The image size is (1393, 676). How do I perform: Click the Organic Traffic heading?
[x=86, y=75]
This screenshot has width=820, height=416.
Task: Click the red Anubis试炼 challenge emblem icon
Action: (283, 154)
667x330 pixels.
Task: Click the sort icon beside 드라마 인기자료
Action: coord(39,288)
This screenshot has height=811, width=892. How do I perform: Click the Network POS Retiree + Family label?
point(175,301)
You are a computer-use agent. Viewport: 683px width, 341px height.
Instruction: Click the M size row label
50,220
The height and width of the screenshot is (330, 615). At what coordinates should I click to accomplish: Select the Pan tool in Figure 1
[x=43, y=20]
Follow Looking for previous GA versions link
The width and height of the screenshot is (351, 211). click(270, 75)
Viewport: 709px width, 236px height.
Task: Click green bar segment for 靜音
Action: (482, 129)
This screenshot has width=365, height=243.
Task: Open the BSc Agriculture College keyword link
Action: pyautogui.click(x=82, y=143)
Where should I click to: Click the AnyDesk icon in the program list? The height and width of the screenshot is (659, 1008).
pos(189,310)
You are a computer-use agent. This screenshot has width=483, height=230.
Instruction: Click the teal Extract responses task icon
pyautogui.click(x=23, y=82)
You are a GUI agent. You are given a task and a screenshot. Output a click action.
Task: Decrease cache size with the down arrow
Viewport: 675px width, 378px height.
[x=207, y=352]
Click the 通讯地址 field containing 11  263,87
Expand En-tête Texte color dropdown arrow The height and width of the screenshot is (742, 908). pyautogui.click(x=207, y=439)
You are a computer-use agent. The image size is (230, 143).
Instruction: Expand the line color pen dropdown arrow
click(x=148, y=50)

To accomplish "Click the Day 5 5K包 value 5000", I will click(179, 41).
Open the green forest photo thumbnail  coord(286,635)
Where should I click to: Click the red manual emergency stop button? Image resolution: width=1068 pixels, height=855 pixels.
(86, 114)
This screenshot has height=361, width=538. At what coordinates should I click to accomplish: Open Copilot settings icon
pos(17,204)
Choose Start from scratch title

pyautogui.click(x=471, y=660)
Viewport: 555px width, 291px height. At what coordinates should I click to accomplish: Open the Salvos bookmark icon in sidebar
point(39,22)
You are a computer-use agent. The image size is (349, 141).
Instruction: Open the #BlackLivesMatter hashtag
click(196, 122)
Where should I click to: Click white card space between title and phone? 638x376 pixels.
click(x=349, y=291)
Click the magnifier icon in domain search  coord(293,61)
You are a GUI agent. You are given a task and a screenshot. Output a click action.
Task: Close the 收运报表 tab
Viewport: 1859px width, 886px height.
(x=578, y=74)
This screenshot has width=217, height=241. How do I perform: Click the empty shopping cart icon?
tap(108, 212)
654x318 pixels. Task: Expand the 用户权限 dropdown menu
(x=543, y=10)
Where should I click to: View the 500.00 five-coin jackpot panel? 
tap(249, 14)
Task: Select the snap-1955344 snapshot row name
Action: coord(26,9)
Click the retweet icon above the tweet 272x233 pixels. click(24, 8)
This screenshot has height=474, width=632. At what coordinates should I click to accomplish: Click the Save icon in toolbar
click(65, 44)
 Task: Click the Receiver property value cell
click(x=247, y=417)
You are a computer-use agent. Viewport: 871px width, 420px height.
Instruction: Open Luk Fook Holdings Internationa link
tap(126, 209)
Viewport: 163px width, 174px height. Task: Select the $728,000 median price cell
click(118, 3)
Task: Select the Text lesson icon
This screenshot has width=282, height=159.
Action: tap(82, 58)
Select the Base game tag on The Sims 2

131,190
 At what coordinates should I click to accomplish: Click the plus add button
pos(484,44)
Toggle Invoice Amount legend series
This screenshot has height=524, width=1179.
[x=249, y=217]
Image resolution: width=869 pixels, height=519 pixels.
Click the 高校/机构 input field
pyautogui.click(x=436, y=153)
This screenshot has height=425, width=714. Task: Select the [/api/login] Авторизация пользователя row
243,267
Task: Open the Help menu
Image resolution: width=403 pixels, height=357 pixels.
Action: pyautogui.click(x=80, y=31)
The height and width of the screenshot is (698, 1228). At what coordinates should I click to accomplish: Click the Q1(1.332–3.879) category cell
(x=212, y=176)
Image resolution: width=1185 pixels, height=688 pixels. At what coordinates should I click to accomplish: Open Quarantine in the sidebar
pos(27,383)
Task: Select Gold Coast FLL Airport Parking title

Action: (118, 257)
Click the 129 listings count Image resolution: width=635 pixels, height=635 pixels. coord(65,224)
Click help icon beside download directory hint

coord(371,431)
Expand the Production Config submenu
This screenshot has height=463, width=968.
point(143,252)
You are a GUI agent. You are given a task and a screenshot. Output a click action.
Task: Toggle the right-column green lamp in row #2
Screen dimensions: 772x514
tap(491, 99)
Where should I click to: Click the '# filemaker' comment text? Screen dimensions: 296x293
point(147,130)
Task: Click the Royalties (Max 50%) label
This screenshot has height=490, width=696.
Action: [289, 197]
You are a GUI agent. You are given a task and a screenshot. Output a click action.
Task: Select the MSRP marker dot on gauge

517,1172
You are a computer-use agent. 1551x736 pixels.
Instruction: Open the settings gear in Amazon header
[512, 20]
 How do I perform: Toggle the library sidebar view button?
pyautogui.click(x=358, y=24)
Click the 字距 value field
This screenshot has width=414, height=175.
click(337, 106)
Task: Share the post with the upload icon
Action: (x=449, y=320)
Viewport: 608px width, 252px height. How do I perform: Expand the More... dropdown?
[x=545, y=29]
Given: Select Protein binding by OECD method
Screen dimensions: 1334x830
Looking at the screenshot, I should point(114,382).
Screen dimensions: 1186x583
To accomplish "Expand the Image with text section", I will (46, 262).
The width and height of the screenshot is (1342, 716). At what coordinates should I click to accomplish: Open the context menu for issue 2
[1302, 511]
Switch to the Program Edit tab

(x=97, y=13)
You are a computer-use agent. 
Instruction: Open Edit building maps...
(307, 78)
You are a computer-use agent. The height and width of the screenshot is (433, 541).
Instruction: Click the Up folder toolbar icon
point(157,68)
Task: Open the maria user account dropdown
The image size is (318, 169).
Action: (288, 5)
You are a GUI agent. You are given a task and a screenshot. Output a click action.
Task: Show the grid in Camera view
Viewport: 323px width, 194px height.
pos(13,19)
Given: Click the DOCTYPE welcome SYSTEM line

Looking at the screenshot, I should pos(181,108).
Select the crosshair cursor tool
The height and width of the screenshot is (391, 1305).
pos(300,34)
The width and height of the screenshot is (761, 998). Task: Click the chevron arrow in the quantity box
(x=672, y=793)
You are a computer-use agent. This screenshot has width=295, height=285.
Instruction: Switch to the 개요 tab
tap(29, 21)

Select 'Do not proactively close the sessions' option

· · · ·

• [Exercise requirements]: Pick out all lines from the data above in which the word "will" appears.

• [Answer to the problem]:
To accomplish "Click the Day 5 5K包 value 5000", I will click(179, 41).
To accomplish "Expand the Image with text section", I will (46, 262).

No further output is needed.